I'm aware that Communion Sundays were, in the Methodist tradition, often "low" Sundays, most likely because congregations had not had the experience of pastors conveying both the joy and solemnity of the rite. I tried hard not to be one of those pastors, not to just go through the motions, but to channel all my own spirituality into the Eucharist. This did become more difficult as my own faith became more rarified, but even at the end of my pastoral work, it was still the most important part for me.

That sense of the symbolic bled into other parts of my life. During my first divorce, I discovered that coastal sunsets mattered to me. As an Oregonian, I found them especially precious--one can go for weeks without seeing the sun on the Oregon coast--but also, when they did happen and I was lucky enough to see them, the slow sinking of the sun behind the horizon became a powerful metaphor for the truth that all things die. Twenty-five years later, I still feel the need to linger over a sunset, waiting for the moment my heart tells me to say "Goodbye" to the last sliver of orange vanishing behind the earth's curve.

There are other ritual acts I've continued to perform long after I left ministry. On the occasion of leaving a toxic workplace for the last time, I will pause before getting into my car to brush the dust off my shoes, a ritual Jesus commended to the disciples for towns that had rejected their ministry (Matthew 10:14).

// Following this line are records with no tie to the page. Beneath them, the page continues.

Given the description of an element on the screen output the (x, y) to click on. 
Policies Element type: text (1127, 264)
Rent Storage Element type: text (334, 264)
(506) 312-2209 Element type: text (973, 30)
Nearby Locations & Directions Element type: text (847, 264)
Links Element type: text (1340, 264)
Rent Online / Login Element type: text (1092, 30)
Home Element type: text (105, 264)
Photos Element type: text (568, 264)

I've held to the meditation practice of breathing deeply, holding the air in my lungs, then slowly letting it out as I survey the wild natural vistas that have taken the place of churches and cathedrals for me. At times it's been important to me to destroy a document in a ritual fashion--ripping, shredding, burning--to acknowledge my transition away from a harmful relationship or job.

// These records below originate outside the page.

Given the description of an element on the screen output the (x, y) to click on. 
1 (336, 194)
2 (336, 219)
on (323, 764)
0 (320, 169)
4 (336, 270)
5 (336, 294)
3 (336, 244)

These are all personal rites. I've also grown in my embrace of communal acts, and my awareness of how powerful it can be to sing together, even if there are no lyrics involved. A year and a half ago, while at the International Body Music Festival, I was privileged to participate in song circles, an indescribably powerful way of spiritualizing the act of making music together that originates with Bobby McFerrin. In a song circle, a leader--a musician assuming the priestly role--plants the germ of a musical idea, perhaps lines out a few parts, then works to shape a growing group improvisation. The resulting product may have little merit as a performance for an audience, but for the participants, it can be incredibly moving. I've had similar experiences in drum circles, sometimes as a participant, more often as a facilitator.

In fact, for me, group improvisation has become a true religion. There is nothing I have found that is as powerful as a group of people creating together with little or no idea of where the improvisation will take them. It embodies the creative force that brings order to chaos; and in a world dominated by chaotic autocrats like Donald Trump and Boris Johnson, people desperately need that experience.

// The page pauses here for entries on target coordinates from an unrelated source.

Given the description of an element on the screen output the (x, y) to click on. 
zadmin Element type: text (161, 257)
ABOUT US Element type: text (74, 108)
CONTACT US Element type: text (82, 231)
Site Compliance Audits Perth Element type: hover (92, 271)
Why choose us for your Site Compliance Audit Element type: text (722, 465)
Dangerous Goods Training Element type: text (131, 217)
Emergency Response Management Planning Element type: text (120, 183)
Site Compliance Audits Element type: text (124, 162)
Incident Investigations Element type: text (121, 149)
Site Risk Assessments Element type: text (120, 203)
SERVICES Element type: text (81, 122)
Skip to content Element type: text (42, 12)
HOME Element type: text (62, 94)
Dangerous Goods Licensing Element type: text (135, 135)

So I give kudos to both Nancy Pelosi and Mitt Romney who, while not achieving any great reversal of our collective political trainwreck, in their own small ways spoiled the victory dance of the reckless engineer merrily driving us off the cliff. These acts matter in the same way that the great collective outpouring of resistance that was the Women's March did back in January, 2017: announcing to the world that there are plenty of Americans--a majority of us, in fact--who are not goosestepping lemmings traipsing down the garden path behind a narcissistic monster. I'll hold onto these acts in the days ahead, drawing strength from them, letting the power of them hold me back from the despair I'm so often tempted to feel.

I encourage you to do the same. Resistance is not futile, but it is hard work. Symbolic acts of resistance, committed in the public eye, ease the burden of those of us who don't live out large portions of our lives on national TV. The tearing up of that speech, and the delivery of that vote, may just be enough to deny Trump the victory laps he so desperately wants to take. If they can just work on a few thousand more people in some key states, they may deny him a second term, as well.